C’est à ce moment que je commençai à ressentir de nouveau mon corps. C’était une infime sensation, quelques frémissements qui parcouraient tout mon être. Puis cela devint plus oppressant, plus violent. Je pouvais ressentir de véritables secousses, qui dans un premier temps me donnèrent de terribles vertiges, mais qui m’apportèrent ensuite une grande joie, car à présent je le savais. Je savais que j’étais encore en vie et que j’allais pouvoir quitter le vide et l’obscurité. Pour aller où ? Je n’en avais pas la moindre idée, mais je m’en fichais. Ça n’avait pas d’importance.

La voix était maintenant si proche, que j’eus peur de la heurter. Et ce fut en effet ce qui arriva. Mon esprit regagna mon enveloppe corporelle avec brutalité et j’esquissai un mouvement en avant, cognant au passage le propriétaire de la voix qui m’appelait, qui était penché sur mon corps inerte. Ce fut comme un réflexe.

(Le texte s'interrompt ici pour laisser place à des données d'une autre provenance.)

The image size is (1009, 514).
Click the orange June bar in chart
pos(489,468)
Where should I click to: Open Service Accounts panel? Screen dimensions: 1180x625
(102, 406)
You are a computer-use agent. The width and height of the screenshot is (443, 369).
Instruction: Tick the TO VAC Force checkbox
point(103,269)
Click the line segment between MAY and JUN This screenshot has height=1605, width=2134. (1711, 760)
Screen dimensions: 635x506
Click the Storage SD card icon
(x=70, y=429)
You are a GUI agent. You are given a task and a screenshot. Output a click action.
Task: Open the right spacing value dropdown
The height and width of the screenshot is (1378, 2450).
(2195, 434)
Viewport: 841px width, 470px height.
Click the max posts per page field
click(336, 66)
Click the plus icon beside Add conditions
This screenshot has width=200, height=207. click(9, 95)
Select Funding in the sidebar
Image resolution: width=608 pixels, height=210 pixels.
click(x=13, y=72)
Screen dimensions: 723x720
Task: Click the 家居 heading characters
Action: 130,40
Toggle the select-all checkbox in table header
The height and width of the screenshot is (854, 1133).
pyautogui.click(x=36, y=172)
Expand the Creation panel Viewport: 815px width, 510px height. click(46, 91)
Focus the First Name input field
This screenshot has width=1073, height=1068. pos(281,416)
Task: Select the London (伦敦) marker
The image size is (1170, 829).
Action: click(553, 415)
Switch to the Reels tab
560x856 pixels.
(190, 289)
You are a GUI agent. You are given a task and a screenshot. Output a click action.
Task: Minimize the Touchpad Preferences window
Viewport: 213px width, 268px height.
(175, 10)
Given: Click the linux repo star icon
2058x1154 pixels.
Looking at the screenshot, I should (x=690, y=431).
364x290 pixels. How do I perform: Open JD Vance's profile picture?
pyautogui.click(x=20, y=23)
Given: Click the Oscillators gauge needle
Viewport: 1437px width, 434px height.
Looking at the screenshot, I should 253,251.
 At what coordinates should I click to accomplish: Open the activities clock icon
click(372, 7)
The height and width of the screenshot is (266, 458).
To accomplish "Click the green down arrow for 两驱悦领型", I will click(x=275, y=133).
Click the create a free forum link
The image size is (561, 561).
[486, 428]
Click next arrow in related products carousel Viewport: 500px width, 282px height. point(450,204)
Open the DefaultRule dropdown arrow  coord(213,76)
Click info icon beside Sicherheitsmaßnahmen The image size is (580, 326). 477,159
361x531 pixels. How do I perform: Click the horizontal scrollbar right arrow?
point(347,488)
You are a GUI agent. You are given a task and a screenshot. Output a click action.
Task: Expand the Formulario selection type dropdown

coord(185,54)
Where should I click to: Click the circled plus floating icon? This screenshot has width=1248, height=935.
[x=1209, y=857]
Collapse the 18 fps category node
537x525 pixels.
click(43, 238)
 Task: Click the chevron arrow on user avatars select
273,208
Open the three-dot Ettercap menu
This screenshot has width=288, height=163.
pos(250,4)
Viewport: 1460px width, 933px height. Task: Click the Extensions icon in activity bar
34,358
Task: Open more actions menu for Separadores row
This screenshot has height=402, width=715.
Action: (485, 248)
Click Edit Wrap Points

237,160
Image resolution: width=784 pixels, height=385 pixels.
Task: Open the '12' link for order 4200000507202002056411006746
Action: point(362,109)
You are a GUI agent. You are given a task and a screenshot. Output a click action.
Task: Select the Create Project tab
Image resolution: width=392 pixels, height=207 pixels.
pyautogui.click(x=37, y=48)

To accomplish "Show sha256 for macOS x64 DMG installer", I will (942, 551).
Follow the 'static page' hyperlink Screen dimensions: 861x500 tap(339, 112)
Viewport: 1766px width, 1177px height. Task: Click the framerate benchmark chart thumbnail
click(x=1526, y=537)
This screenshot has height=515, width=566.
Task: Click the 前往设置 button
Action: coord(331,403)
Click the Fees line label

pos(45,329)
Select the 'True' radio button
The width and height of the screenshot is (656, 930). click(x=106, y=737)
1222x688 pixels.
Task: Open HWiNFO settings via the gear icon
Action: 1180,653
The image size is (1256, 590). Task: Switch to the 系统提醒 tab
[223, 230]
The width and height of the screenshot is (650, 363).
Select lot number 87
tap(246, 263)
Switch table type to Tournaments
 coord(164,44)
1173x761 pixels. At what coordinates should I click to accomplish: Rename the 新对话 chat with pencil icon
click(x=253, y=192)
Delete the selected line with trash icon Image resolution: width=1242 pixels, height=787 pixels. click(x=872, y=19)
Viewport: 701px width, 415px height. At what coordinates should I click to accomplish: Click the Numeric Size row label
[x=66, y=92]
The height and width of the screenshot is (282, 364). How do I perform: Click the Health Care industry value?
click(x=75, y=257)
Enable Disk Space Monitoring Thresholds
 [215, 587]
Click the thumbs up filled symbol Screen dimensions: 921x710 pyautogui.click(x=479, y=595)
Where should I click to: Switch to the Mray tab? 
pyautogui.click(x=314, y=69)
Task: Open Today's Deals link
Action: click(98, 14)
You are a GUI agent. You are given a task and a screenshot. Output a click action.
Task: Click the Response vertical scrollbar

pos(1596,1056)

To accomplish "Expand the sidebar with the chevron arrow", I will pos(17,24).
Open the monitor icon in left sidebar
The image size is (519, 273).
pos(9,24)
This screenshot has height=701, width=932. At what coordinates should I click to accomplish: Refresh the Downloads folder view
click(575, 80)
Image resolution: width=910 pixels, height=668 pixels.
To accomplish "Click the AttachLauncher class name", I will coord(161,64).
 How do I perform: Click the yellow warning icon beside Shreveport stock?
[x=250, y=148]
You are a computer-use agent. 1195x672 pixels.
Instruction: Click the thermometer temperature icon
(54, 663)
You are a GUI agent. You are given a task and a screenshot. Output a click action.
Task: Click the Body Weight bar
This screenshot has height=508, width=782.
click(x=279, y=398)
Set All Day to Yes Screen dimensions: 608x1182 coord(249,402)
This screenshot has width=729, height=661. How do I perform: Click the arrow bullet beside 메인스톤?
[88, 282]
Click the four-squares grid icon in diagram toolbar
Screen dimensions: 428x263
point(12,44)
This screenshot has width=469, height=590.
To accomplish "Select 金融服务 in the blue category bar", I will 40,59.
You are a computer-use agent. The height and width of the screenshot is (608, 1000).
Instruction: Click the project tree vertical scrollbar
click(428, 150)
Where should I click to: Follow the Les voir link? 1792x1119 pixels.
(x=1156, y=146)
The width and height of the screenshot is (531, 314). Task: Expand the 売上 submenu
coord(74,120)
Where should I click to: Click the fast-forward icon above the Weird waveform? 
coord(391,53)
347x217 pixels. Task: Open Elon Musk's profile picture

Je partis en avant, puis me rallongea presque instantanément ; ce qui je pense du le surprendre et l’effrayer.

J’attendis quelques secondes ainsi, le temps de calmer mes vertiges, puis j’ouvris les yeux et vis la lumière aveuglante d’une journée ensoleillée traverser mes iris vert émeraude. J’étais sortie de mes limbes.